WORK REQUIRED: Reproduce every line of the records below word for word, omitting the pictures.

RECORDS SUPPLIED:
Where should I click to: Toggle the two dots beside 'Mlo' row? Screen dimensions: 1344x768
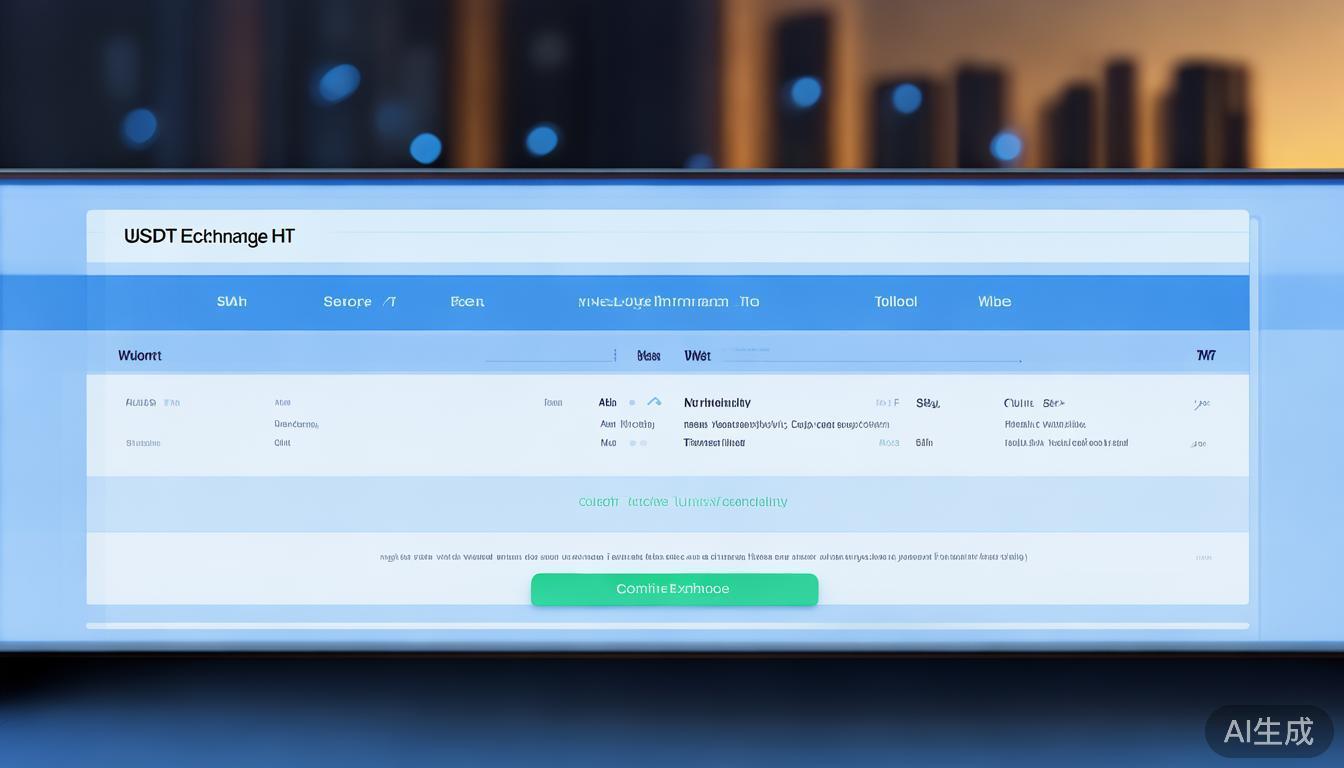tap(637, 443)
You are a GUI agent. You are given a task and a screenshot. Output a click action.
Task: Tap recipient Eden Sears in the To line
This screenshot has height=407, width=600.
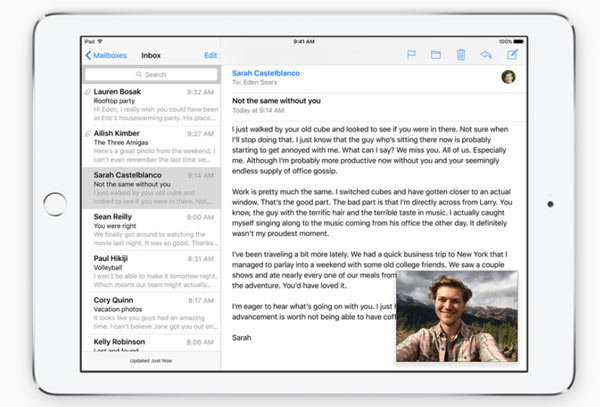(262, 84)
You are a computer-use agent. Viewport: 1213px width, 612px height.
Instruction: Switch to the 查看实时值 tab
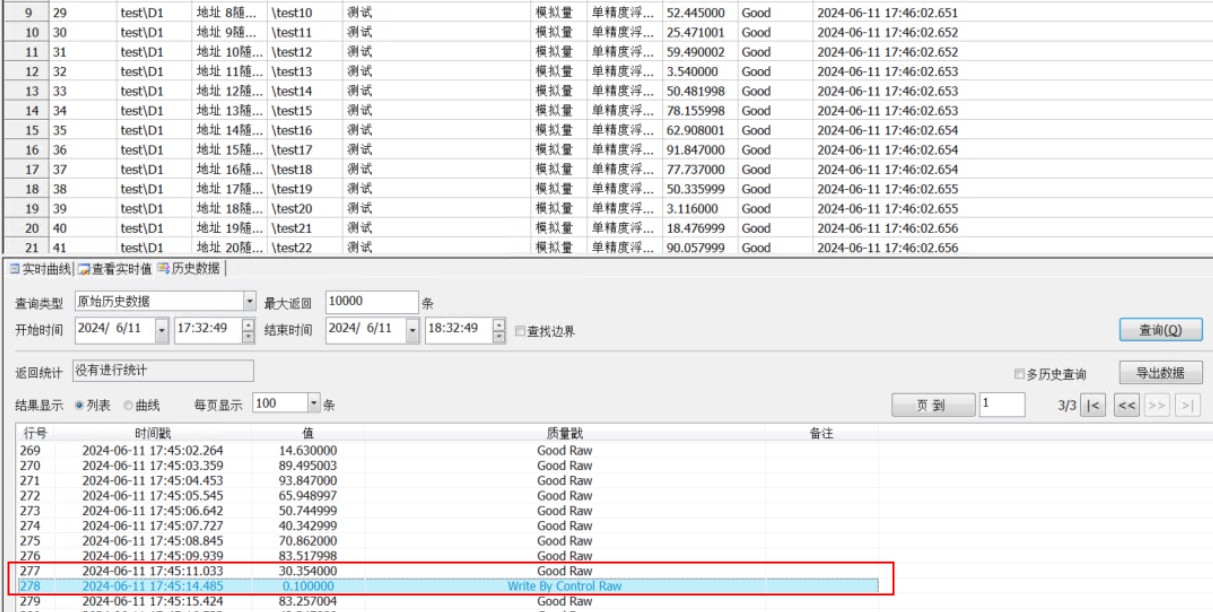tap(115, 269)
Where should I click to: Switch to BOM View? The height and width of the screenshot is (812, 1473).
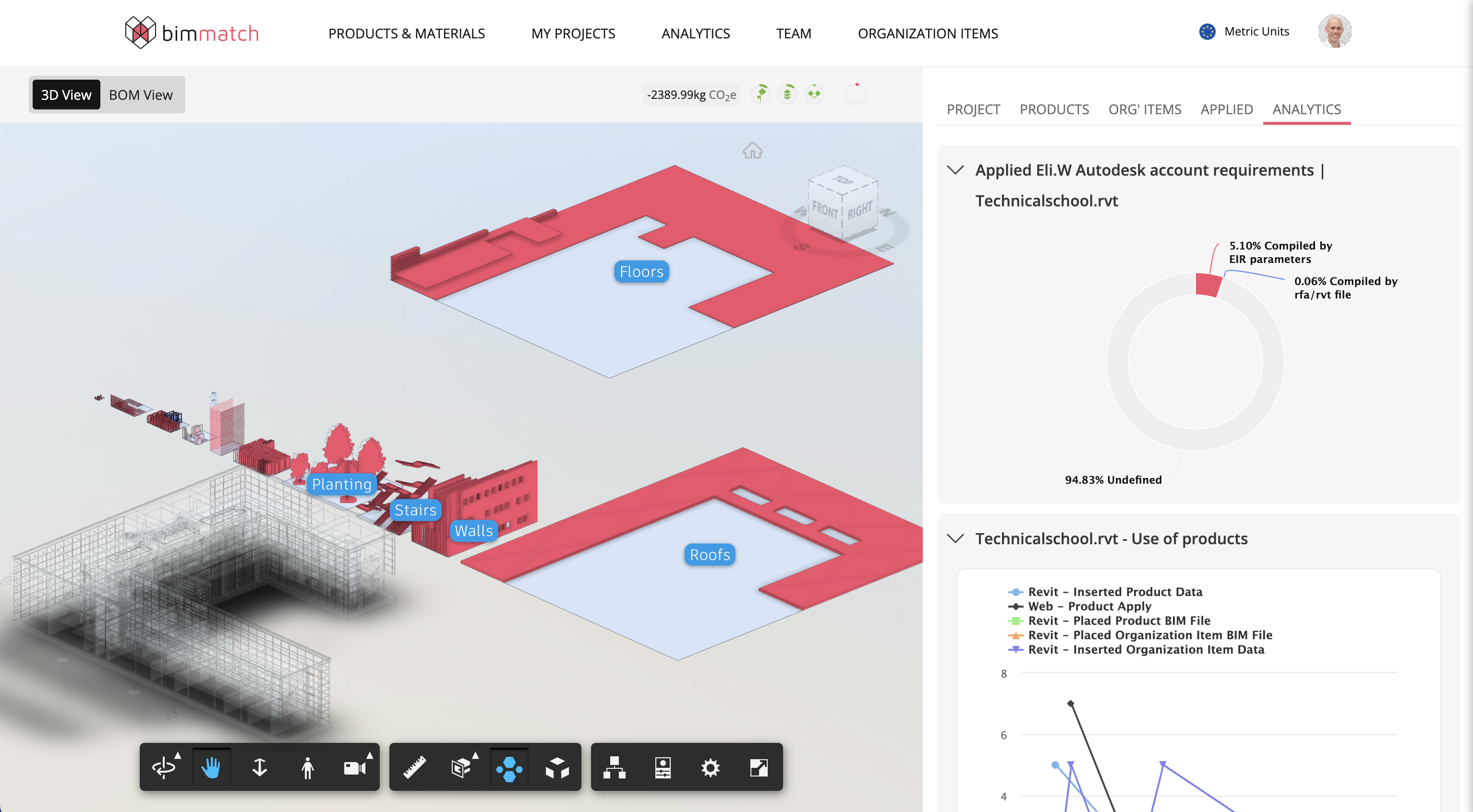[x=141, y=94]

ANSWER:
Where should I click to: Toggle the two dots beside 'Mlo' row? Screen dimensions: 1344x768
tap(637, 443)
You are a GUI agent. You are given a task and a screenshot. Output a click action.
Task: Tap recipient Eden Sears in the To line
This screenshot has height=407, width=600.
(262, 84)
You are a computer-use agent. Viewport: 1213px width, 612px height.
Instruction: Switch to the 查看实时值 tab
tap(115, 269)
Where should I click to: Switch to BOM View? The height and width of the screenshot is (812, 1473).
[x=141, y=94]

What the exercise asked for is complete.